" Adoor Gopalakrishnan, qui a commence sa carrière par la réalisation de courts-métrages en général documentaires, n'a jamais arrête d'en tourner, et en a réalisé plus d'une vingtaine, intercalés entre ses longs-métrages. Beaucoup sont centrés sur la culture la plus authentique du Kerala, à travers les formes d'expression du théâtre (qu'a pratiqué Adoor Gopalakrishnan avant le cinéma, en raison notamment de son environnement familial) et de la danse. La Danse de l'enchanteresse, long métrage, est consacré à la danse du « Mohini Attam » interprétée exclusivement par des femmes, avec l'accompagnement d'un groupe musical d'hommes incluant parfois des femmes.
Comme souvent dans les danses de l'Inde du Sud, la gestuelle est très codifiée par une quantité d'expressions pour toutes les émotions et sentiments, particulièrement les techniques de séduction (l'enchantement), et une des caractéristiques du « Mohini Attam » est parfois d'être réduite à la seule station assise, l'essentiel de l'expression étant recentrée sur le visage.
Sans commentaire, le cinéaste filme le rapport des disciples et des maîtres par lesquels passe la transmission des danses indiennes, l'enseignement, des représentations et quelques gestes ou activités de la vie quotidienne.
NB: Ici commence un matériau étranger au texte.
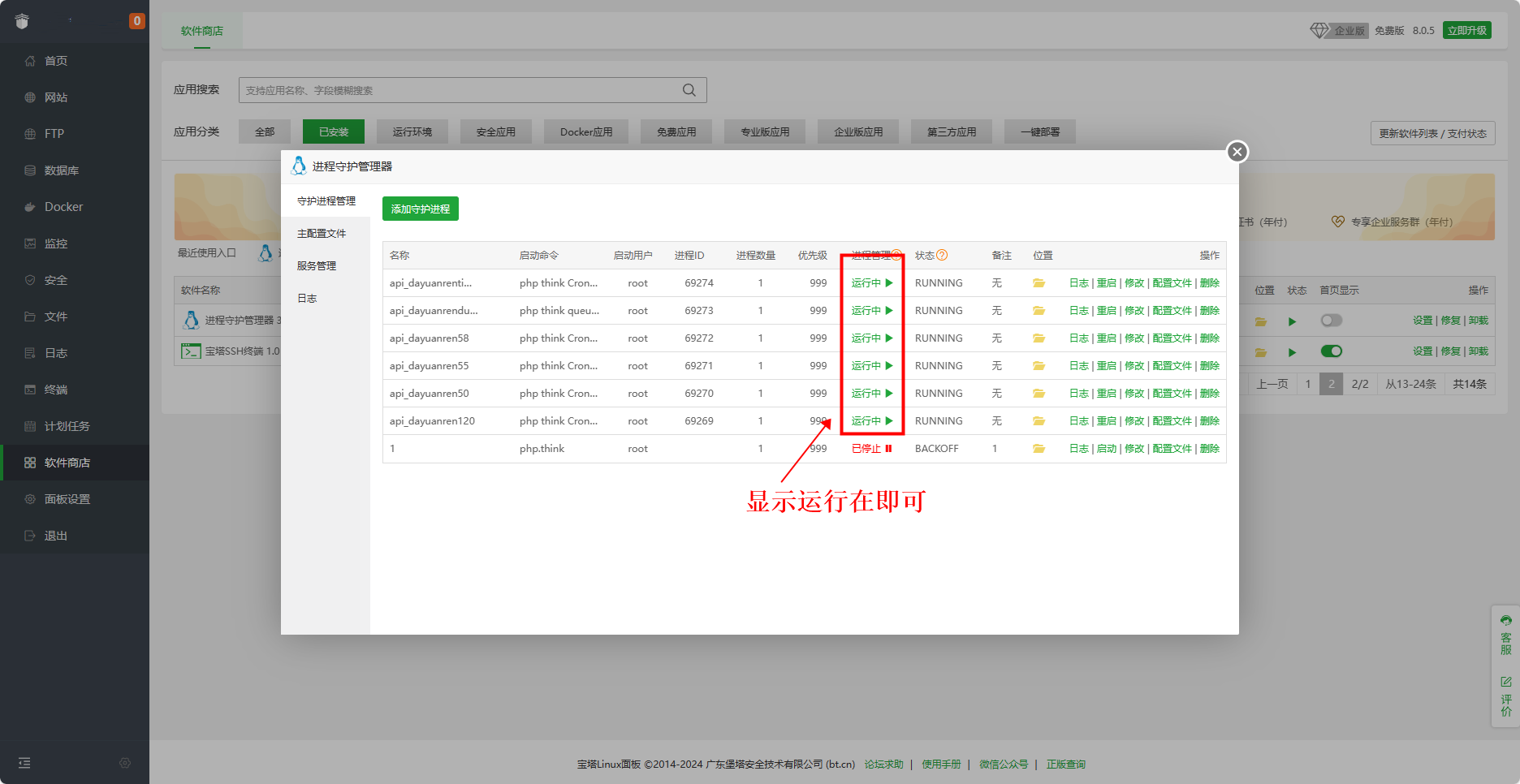Open 服务管理 section in process manager
Screen dimensions: 1520x784
pos(317,266)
Fidèle au dépouillement de ses derniers films, Adoor Gopalakrishnan, filme de manière assez large pour saisir la globalité de la danse et du développement de ses courbes harmonieuses, la relation avec le décor, souvent en bois, propres à l'Inde du Sud. Les plans sont longs laissant le spectateur pénétrer peu à peu cet univers de calme et de séduction.
Tourné essentiellement la nuit, avec une photo très contrastée qui sort de l'obscurité les silhouettes habillées de blanc des danseuses, le film est magnifique."